Saúde: Em caso de doença, recorrem ao Centro de Saúde ou Hospital Central. Não separam dinheiro especificamente para esta área. Mas em caso de necessidade de obter medicamentos, as farmácias privadas são os locais procurados, onde também se despende uma quantia considerável.

Outras despesas: Amortização de uma eventual dívida, manutenção da viatura (para os que possuem), projecto de autoconstrução, vestuário e calçados quando necessário, e lazer.

Classe média

Neste grupo identificámos pessoas que dispõem de um rendimento mensal no valor de 30 mil a 45 mil meticais. Alguns possuem aquele montante fruto do somatório do seu salário e o do seu cônjuge. Apesar de terem uma renda considerável, a maioria afirma que “a vida está mais difícil e não há outra saída senão adaptarmo-nos a esta realidade”.

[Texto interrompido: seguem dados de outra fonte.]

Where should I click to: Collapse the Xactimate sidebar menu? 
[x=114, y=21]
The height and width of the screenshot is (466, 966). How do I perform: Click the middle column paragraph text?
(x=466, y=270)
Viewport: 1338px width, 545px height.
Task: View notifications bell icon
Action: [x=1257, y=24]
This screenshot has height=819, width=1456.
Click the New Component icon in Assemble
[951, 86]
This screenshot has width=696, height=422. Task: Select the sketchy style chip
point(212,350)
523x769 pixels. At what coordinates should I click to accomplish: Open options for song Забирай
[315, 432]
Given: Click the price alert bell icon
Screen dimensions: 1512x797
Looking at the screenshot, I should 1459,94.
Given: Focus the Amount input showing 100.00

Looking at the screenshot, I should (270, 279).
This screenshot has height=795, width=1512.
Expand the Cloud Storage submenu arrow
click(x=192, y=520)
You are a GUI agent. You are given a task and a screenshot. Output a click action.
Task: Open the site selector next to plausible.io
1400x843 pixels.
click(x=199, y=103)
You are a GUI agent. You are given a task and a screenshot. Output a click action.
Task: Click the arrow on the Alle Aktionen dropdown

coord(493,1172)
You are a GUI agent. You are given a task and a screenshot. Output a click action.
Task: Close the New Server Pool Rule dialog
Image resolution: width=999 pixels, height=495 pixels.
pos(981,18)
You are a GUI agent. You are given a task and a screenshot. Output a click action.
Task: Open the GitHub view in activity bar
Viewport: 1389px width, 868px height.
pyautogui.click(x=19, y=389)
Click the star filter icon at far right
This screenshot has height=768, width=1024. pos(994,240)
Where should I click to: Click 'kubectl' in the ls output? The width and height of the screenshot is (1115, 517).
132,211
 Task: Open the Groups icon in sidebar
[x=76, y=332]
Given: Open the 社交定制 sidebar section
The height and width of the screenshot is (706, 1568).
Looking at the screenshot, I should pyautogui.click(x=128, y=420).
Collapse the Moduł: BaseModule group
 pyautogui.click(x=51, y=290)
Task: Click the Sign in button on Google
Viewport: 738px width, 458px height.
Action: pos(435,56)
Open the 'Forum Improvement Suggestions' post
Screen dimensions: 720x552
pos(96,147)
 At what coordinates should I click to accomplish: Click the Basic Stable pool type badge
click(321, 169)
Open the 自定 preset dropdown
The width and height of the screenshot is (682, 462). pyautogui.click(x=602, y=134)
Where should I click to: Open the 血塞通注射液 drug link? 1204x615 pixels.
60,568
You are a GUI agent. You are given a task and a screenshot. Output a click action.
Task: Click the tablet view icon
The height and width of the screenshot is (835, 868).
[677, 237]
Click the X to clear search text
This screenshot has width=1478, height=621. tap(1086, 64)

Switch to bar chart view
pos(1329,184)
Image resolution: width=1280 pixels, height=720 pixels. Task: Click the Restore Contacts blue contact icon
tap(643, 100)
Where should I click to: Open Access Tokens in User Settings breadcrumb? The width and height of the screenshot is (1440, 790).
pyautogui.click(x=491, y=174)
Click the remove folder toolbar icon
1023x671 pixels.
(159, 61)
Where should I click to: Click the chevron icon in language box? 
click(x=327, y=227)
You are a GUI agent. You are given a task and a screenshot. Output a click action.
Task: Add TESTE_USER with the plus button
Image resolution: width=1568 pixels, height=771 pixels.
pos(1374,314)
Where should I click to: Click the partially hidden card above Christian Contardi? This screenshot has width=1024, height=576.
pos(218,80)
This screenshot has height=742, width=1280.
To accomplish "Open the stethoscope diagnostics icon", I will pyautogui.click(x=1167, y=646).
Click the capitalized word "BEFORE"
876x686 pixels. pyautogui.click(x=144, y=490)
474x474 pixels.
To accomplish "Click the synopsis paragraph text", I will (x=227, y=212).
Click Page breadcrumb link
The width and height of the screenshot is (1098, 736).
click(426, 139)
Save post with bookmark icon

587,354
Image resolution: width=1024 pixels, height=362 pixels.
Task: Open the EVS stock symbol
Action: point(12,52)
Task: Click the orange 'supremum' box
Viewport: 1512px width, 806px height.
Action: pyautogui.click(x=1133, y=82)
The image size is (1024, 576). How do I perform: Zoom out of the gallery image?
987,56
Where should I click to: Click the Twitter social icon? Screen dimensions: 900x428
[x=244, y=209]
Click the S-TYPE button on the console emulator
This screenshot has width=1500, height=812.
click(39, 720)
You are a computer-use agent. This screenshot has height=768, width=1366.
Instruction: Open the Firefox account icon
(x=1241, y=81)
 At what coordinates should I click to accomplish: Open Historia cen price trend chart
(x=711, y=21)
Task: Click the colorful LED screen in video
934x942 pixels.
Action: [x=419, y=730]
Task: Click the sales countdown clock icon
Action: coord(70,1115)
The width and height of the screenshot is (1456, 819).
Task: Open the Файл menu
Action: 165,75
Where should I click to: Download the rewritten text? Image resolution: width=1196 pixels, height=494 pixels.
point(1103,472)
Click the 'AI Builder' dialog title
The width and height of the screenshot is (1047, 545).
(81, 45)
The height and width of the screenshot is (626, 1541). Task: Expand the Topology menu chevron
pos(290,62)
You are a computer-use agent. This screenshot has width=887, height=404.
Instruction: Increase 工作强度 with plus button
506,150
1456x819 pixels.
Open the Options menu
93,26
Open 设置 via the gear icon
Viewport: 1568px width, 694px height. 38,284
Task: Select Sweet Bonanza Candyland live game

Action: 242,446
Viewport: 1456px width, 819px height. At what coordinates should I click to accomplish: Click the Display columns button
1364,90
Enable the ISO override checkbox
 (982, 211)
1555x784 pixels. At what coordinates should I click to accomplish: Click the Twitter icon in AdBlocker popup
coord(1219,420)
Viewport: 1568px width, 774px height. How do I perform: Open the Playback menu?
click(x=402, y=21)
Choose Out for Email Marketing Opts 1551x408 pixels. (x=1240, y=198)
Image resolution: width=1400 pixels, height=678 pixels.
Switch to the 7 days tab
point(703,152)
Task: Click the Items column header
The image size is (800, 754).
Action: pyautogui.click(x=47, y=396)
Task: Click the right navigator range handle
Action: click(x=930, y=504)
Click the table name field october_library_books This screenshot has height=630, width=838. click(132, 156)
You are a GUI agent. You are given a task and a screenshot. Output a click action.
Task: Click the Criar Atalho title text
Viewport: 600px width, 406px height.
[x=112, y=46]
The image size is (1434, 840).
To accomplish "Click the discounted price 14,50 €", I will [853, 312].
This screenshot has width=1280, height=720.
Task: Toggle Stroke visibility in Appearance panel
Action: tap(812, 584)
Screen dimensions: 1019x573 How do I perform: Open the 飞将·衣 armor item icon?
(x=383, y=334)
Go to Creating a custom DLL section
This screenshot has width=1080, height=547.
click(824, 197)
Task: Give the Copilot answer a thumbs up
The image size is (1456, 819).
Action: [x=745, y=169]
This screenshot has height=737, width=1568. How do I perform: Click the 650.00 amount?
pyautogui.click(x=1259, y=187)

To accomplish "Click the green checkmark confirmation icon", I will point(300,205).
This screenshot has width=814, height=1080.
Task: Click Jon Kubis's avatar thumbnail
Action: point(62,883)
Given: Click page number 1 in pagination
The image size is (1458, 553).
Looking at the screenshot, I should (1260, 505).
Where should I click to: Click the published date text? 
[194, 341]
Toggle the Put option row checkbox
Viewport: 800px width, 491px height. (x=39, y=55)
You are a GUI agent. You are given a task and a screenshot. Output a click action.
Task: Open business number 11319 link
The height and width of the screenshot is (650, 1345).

Alimentação: Os indivíduos deste grupo podem adquirir mais de duas cestas básicas ou fazer um rancho composto por diversos produtos alimentares para o sustento das suas famílias durante um mês. Bens como batata-reno, cebola e tomate são adquiridos no mercado da Malanga e, às vezes, no mercado grossista de Zimpeto. Enquanto que outros produtos são comprados nos supermercados e pequenas mercearias. Para cozinhar, as famílias utilizam o gás doméstico e alternam com a energia eléctrica. Porém, com o dinheiro que se gasta com a alimentação não sobra muito para o pagamento de outras despesas.

Despesas fixas: Conta de luz, água, internet, telefone e o salário do empregado doméstico. Para pagar estas contas, as famílias reduzem a quantidade de alguns produtos alimentares, além de que os membros de cada agregado familiar já têm o conhecimento da necessidade de contenção de gastos.

Transporte: Duas das três famílias que serviram para analisar este grupo, possuem duas viaturas particulares. Nesta secção destacam-se despesas relacionadas com combustíveis para os dois veículos, o pagamento da portagem e o transporte escolar para os filhos.

Educação: Mensalidade dos filhos, material e transporte escolar. A alimentação, despesas fixas e educação abocanham todo o orçamento doméstico. Saúde: No tocante a uma das três famílias ouvidas, a empresa na qual um dos membros trabalha garante assistência médica e medicamentosa a todo o agregado familiar, sendo que os restantes recorrem aos Centros de Saúde, Hospital Central ou clínicas privadas.

Outras despesas: Manutenção de viaturas e gastos relacionados com o entretenimento da família.